• **Task details**:
Print exactly the lines below between the line holding "You are a GUI" and the line holding "Task: Click the", inclusive, and nothing more.

• **Exercise inputs**:
= = = =
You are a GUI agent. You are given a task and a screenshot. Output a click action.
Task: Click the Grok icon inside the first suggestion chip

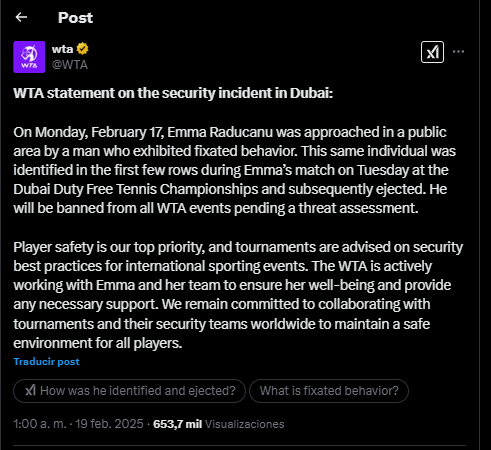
= = = =
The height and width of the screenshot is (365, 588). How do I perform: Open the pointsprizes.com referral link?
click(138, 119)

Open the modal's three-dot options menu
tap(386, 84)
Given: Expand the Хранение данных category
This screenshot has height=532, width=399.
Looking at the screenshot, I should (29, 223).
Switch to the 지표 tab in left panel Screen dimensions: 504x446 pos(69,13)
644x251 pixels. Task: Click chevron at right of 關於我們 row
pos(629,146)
= = = =
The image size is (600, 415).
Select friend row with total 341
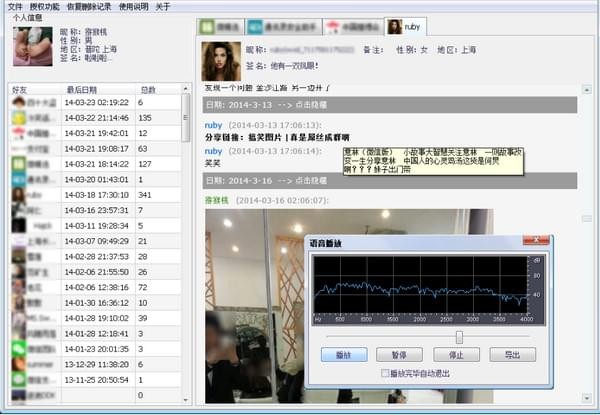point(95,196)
= = = =
• **Written reply**:
You are a GUI agent. You are given a task and a screenshot. Output a click action.
Task: Click the Grok icon inside the first suggestion chip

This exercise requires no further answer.